## [Work to be completed]
From the records that follow, copy every line in which "with" appears.

BEGIN

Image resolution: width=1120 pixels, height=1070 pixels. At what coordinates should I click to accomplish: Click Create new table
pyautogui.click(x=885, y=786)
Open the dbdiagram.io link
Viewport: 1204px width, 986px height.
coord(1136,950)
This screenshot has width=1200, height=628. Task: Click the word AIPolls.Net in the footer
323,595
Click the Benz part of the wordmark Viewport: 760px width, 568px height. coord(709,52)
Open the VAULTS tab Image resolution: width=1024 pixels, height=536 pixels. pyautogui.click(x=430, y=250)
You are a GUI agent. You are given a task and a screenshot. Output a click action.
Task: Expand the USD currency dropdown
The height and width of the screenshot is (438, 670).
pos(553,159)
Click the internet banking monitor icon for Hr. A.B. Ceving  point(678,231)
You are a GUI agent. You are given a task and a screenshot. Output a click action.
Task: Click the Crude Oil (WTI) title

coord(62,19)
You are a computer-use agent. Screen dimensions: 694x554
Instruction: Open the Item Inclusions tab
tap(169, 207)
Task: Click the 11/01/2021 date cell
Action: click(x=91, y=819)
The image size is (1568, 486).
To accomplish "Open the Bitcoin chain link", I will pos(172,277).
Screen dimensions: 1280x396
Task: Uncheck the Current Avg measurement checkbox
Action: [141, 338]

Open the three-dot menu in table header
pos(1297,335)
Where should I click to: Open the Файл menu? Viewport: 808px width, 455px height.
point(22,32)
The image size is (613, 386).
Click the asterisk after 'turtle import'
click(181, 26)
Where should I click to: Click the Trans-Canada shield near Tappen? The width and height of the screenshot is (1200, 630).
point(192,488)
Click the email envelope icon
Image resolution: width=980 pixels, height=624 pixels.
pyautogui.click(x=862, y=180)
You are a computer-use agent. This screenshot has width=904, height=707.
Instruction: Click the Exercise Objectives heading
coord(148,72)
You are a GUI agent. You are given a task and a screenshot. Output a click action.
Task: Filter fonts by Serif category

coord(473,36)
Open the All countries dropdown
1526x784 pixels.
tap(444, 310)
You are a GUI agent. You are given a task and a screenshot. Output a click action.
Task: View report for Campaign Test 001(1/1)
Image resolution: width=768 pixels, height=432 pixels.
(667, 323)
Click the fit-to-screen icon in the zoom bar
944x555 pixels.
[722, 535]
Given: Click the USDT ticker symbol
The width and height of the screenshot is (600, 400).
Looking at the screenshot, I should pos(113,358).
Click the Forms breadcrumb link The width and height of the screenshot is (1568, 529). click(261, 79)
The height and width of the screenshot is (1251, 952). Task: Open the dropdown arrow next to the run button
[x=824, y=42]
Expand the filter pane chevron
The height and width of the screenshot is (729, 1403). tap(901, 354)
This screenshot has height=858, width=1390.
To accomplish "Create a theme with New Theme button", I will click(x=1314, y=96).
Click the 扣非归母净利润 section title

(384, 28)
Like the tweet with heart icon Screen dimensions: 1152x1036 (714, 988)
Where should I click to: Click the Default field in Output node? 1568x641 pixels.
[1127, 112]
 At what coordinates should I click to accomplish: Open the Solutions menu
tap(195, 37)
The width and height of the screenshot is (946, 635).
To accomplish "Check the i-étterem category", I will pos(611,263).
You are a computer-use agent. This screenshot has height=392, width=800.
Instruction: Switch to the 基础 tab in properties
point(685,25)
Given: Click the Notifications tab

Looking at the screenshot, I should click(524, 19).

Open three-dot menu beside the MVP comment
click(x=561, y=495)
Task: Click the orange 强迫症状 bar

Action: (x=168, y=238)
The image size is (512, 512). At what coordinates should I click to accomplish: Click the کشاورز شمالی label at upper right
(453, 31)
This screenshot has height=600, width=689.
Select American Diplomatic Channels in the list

END

## [Answer]
To accomplish "Create a theme with New Theme button", I will click(x=1314, y=96).
Like the tweet with heart icon Screen dimensions: 1152x1036 (714, 988)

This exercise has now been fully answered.